Explanation provided by Staff #4 (Assistant Administrator/Quality Assurance) and Staff #5 (Nurse Manager 2N/2C) during the tour was that the containers were not for use of sharps disposal and were used to dispose of biohazard medication per pharmacy recommendation.

Inspection of sharps containers during the tour revealed that more than 10 of the containers showed contents of visible sharps, with the containers filled beyond the fill capacity line and with sharps protruding out of the opening at the top of the containers.


Findings pertinent to (4) above include:

Review on 6/24/15 of "surgical site infection" data provided by Staff #1 revealed the data is derived from only culture reports performed by the Eastern Niagara Health System. No attempt is made to actively collect other data for other identifiable surgical site infections for cases that are not cultured, or for cases in which the cultures are performed elsewhere outside of the hospital's lab system.

This finding was verified by Staff #1 on 6/24/15.

Based on interview, the infection control officer does not ensure staff are in compliance with job specific tasks related to infection prevention policies and procedures, to ensure staff use safe techniques to protect patients from infection risks.

Findings include:

During interview on 6/24/15, Staff #1 (Infection Control Officer) stated that no staff member has performed any significant audits assessing staff competence related to infection prevention (such as handwashing, aseptic technique or invasive equipment audits).

Based on observation, document review and interview, anesthesia services has not implemented safety practices and security of medication in the operating suites, leading to potential for loss of medications that include controlled substances.

Findings include:

Review on 6/24/15 at 4:00PM of anesthesia policy "Handling Medication" (last reviewed 3/2009) revealed: " POLICY It will be the policy of the anesthesia department to adhere to all drug control regulations in the operating room area . . . Controlled drugs will be handled in compliance with state and federal regulations. . . PROCEDURE 1.) All drugs must be labeled with the concentration written on the syringe."
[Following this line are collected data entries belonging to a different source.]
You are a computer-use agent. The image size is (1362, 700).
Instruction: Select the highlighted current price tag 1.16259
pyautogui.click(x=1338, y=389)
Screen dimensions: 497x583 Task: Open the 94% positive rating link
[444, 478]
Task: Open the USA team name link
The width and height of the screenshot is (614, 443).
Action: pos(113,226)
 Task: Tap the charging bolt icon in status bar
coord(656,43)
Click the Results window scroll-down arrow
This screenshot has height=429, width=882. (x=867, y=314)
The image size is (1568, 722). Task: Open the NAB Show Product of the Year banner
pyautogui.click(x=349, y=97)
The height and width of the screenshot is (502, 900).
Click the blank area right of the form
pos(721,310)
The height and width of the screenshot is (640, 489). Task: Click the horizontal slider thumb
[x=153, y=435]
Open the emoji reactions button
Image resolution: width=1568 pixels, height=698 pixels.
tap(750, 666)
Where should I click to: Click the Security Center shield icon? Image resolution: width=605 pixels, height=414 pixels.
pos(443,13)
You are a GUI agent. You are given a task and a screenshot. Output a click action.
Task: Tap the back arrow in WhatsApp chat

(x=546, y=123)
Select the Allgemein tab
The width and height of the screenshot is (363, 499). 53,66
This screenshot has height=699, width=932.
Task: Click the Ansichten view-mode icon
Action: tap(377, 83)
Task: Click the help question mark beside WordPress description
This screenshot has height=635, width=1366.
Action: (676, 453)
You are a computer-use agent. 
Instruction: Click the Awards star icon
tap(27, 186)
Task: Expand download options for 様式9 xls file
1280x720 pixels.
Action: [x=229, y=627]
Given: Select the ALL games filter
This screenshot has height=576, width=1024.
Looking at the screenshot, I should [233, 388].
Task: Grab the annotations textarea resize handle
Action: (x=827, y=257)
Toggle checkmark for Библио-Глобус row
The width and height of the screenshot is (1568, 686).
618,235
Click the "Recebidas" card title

During tour at the Lockport Division site of operating room (OR) #1 on 6/24/15 at 10:55AM, observation revealed an open, unlocked and unattended anesthesia cart. Lying on top of the cart were 3 full unlabeled syringes that were stuck through the rubber stopper on the medication vials of Propofol (hypnotic/amnestic agent used for induction/maintenance of anesthesia), 2% Lidocaine (local anesthetic) and Rocuronium (neuromuscular blocker used with general anesthesia to induce temporary paralysis). Unlicensed Staff #28 (Housekeeping Attendant) was in the room cleaning it in preparation for the next surgical case. Staff #23 (Certified Registered Nurse Anesthetist) entered the OR; Staff #23 explained that the medication was for the next surgical case and he was just on his way to lock up the medication after being gone for just a minute. Contained in the unlocked and previously unattended anesthesia cart were the following medications:

- Succinylcholine (used to induce muscle relaxation and short-term paralysis)
- Amidate (short-acting anesthetic agent used for induction of general anesthesia and
sedation for short procedures)
- Ketorolac (management of moderately severe acute pain)
- Propofol
- Lidocaine
- Naloxone
- Xylocaine
- Glycopyrrolate
- Sterile water
- Epinephrine
- Cefazolin
- Sodium Chloride
- Pitressin
- Heparin
- Pitocin
- Ephedrine Sulfate
- Ondansetron
- Dexamethasone Sodium Phosphate
- Diphenhydramine
- Metoclopramide
- Flumazenil
- Phenylephrine Hydrochloride
- Solumedrol
This observation was witnessed by Staff #1 (Infection Control Officer) at the time of tour. Staff #1 verified that all anesthesia carts are to be locked when unattended.

During tour of OR #3 on 6/24/15 at 1:10PM, observation revealed an open, unlocked and unattended anesthesia cart that contained the same 23 medications listed above in the previous observation. This observation was witnessed at the time of tour by Staff #1 who again confirmed that all anesthesia carts must be locked when unattended.